"Je n'ai pas d'indice physique pour identifier un Boko Haram", explique sans détour Augustine Awa Fonka, gouverneur de l'Extrême-Nord du Cameroun, où des membres du groupe armé islamiste nigérian peuvent se fondre facilement parmi les réfugiés passant régulièrement la frontière.
Dans la nuit du 13 au 14 novembre, le prêtre français Georges Vandenbeusch a été enlevé par des hommes armés non loin de Maroua, le chef-lieu de la région.Une source au sein du groupe a revendiqué le rapt, qui inquiète la population et fait désormais planer le doute sur tout Nigérian qui traverse la frontière.
"Jusqu'à présent, on ne voyait pas leur avancée.On se disait que c'est une affaire de l'autre côté", explique le père Henri Djonyang, vicaire général du diocèse.Mais désormais, dans l'un des camps de réfugiés de la région, des populations effrayées "disent observer des entrées sporadiques des Boko Haram", selon lui.
Dans l'Extrême-Nord, les autorités estiment à au moins 10.000 le nombre de Nigérians ayant passé la poreuse frontière depuis que l'armée nigériane a lancé en mai son offensive contre Boko Haram.
Désormais, ces voisins deviennent encombrants et la population commence à se méfier de tout le monde: "Partout où ils se retrouvent, il y a un danger", affirme ainsi Halilou, le lamido (chef de village) de Pété, près de Maroua.
"Jusqu'à quand vont-ils séjourner au Cameroun, alors qu'ils sont pourchassés chez eux?C'est inquiétant", ajoute-t-il.
"J'ai peur à l'idée qu'ils s'implantent durablement ici.Au Nigeria, ils prennent pour cibles ceux qui ne pensent pas comme eux", redoute également Nicodem Abba, un chrétien.
Pour l'imam de la mosquée du quartier Dougoï à Maroua, Dalil Hayatoua, le danger désormais, c'est l'amalgame: "Humainement, on ne peut pas barrer la route aux réfugiés nigérians.Ce qui serait dangereux, c'est de leur donner d'office l'étiquette de terroriste".
Des islamistes présumés ont souvent été arrêtées dans les zones frontalières de la région.Des refoulements de suspects sont également observés, mais les autorités le font avec prudence, de manière à ne pas mécontenter Boko Haram, craignant des représailles, selon certains observateurs.
Contrôle des prêches
La ville de Maroua est peuplée majoritairement de musulmans.Même si la quasi-totalité des habitants saluent "l'harmonie" entre musulmans et chrétiens, la crainte de voir se propager l'idéologie de Boko Haram se répand.
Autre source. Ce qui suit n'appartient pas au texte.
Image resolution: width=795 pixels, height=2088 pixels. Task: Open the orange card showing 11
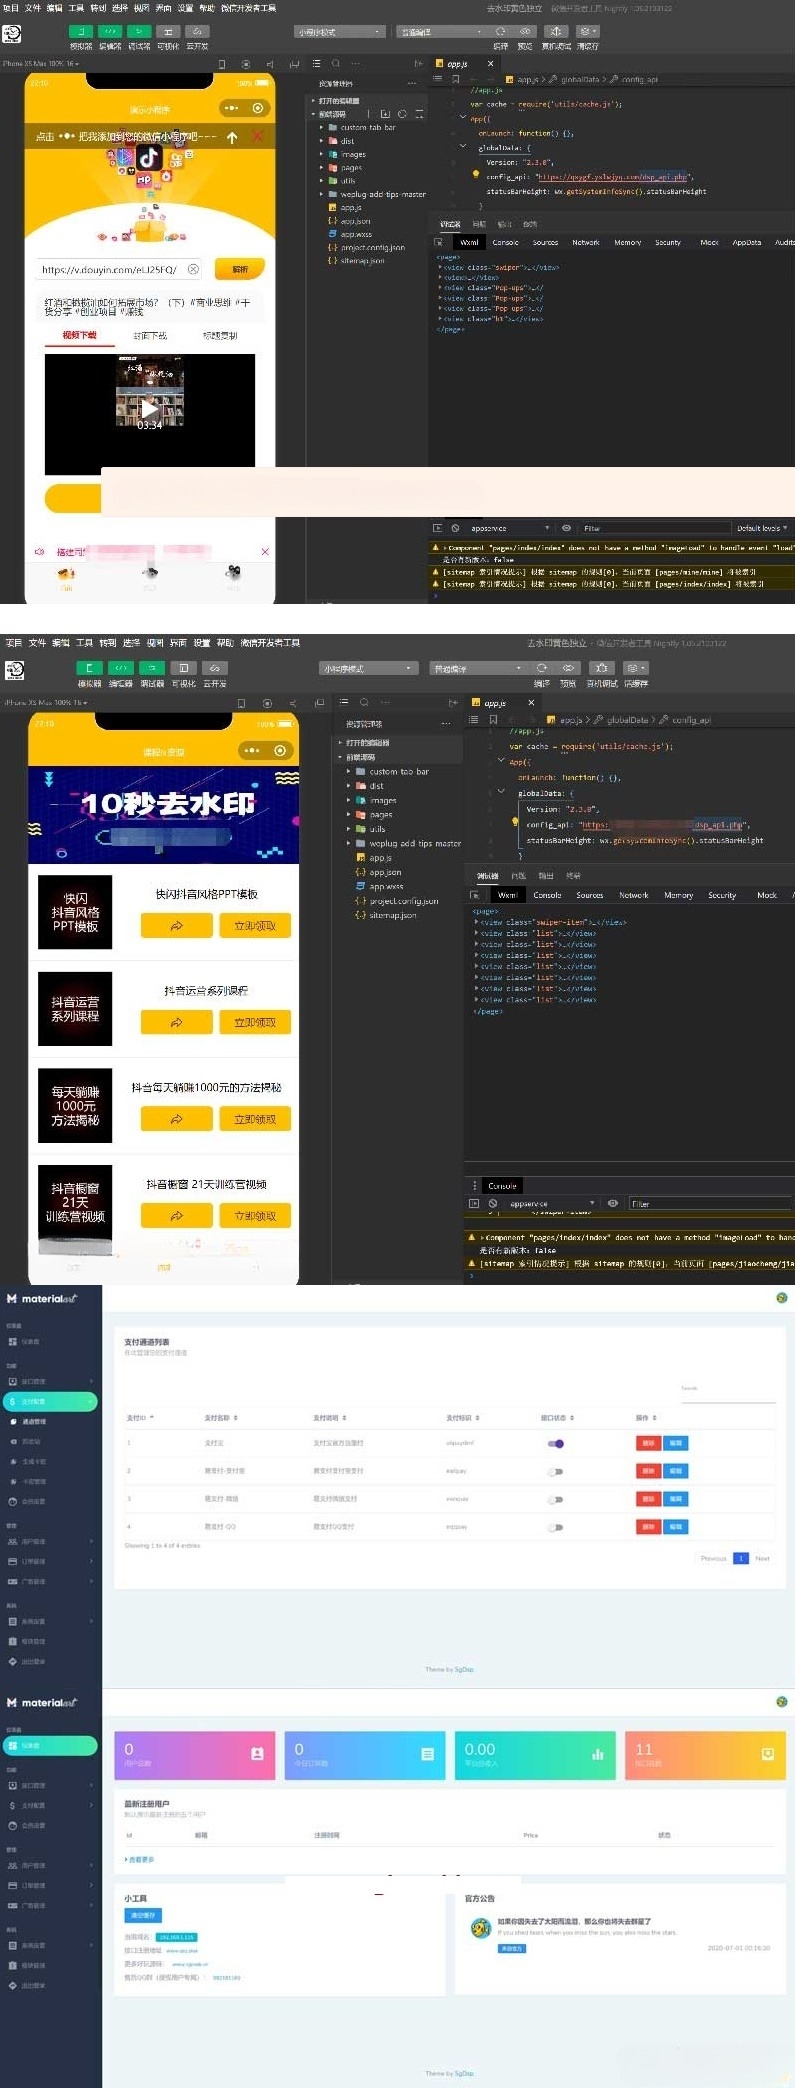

"Il existe une population locale qui peut être manipulée et est même dans la méconnaissance de l'islam", souligne le lamido Halilou: "cette catégorie est minoritaire, mais elle pourrait devenir importante du fait d'une jeunesse en mal d'existence, d'une pauvreté ambiante et de la mauvaise gestion de la cité", juge-t-il.
Dans son village, le lamido a créé un comité de gestion de la mosquée pour contrôler les discours lors des prêches."Aucun marabout, aucun imam ne peut venir sans l'accord préalable de l'imam principal pour faire des prêches", explique-t-il.
Si un prédicateur dérape lors d'un prêche, "on l'interrompt immédiatement et on le fait sortir", assure-t-il, en préconisant une généralisation de ces mesures.
Officiellement, les autorités ne veulent pas placer les mosquées sous contrôle au nom de la "liberté de culte", selon le gouverneur.
Le prêtre spiritain espagnol, Juan Atonio Azaz, installé dans la région depuis 23 ans, craint lui une menace de l'intérieur même de l'Extrême-Nord.
"Il émerge dans la région depuis 40 ans (...) un islam militant qui veut s'imposer.Ce n'est pas seulement un projet religieux mais un projet politique" visant à instaurer un Etat islamique, s'inquiète le missionnaire.
"Mais il n'y pas encore ce projet politique à Maroua, comme c'est le cas au Nigeria", tempère-t-il toutefois.
Boko Haram, lié à Al-Qaïda au Maghreb islamique, prône un islam rigoriste et la création d'un Etat islamique dans le nord du Nigeria, majoritairement musulman.Ses attaques et la répression des forces gouvernementales ont fait plusieurs milliers de victimes depuis 2009 au Nigeria.